Citando uma fonte de uma unidade que estaria coordenando entre serviços de inteligência de Estados árabes e os rebeldes líbios, a revista francesa disse em seu site que esses serviços acreditavam que Kadafi ainda estaria em algum lugar na capital líbia.
Kadafi havia desaparecido da modesta casa no centro de Trípoli quando os agentes chegaram às 10h (5h, horário de Brasília) na quarta-feira depois de receberem uma pista de uma fonte confiável. Segundo a revista, os agentes encontraram provas de que o líder havia passado ao menos uma noite no local, apesar de não se saber quando isso ocorreu.
A França assumiu um papel de liderança militar das forças da Otan que apoiam os rebeldes na Líbia. O ministro da Defesa britânico disse nesta quinta-feira que a Otan estava ajudando com inteligência e reconhecimento na busca por Kadafi e seus filhos. Muitos analistas acreditam que a França, a Grã-Bretanha e os aliados árabes, particularmente o Catar, podem ter algumas forças especiais em Trípoli trabalhando com os comandos líbios.
Líbia: da guerra entre Kadafi e rebeldes à batalha por Trípoli
Motivados pelos protestos que derrubaram os longevos presidentes da Tunísia e do Egito, os líbios começaram a sair às ruas das principais cidades do país em fevereiro para contestar o coronel Muammar Kadafi, no comando desde a revolução de 1969. Rapidamente, no entanto, os protestos evoluíram para uma guerra civil que cindiu a Líbia em batalhas pelo controle de cidades estratégicas de leste a oeste.

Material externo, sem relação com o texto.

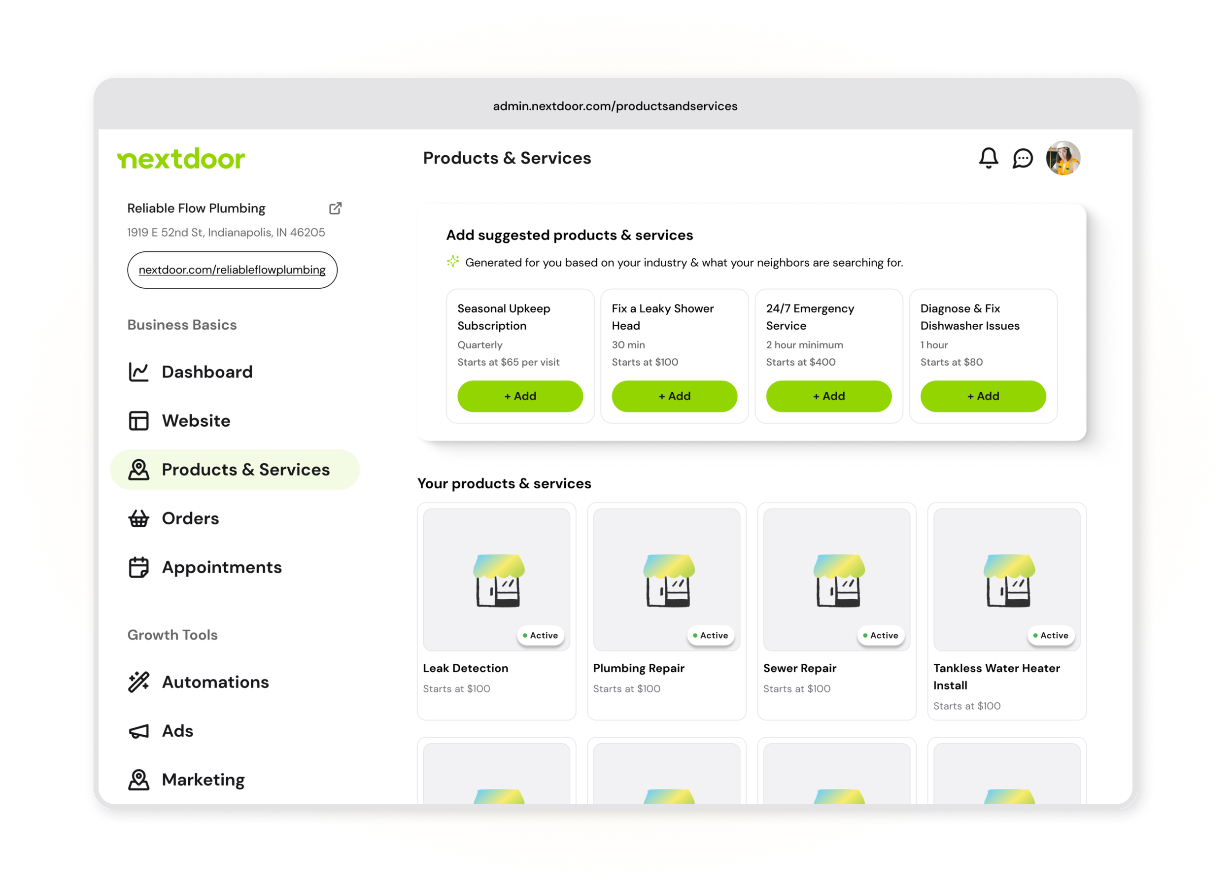Add the 24/7 Emergency Service
The image size is (1232, 887).
pyautogui.click(x=828, y=397)
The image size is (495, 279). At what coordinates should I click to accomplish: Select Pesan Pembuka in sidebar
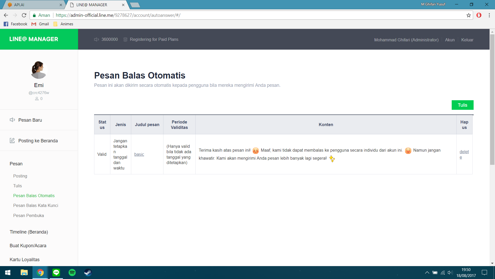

A violência dos confrontos gerou reação do Conselho de Segurança da ONU, que, após uma série de medidas simbólicas, aprovou uma polêmica intervenção internacional, atualmente liderada pela Otan, em nome da proteção dos civis. No dia 20 de agosto, após quase sete meses de combates, bombardeios, avanços e recuos, os rebeldes iniciaram a tomada de Trípoli, colocando Kadafi, seu governo e sua era em xeque.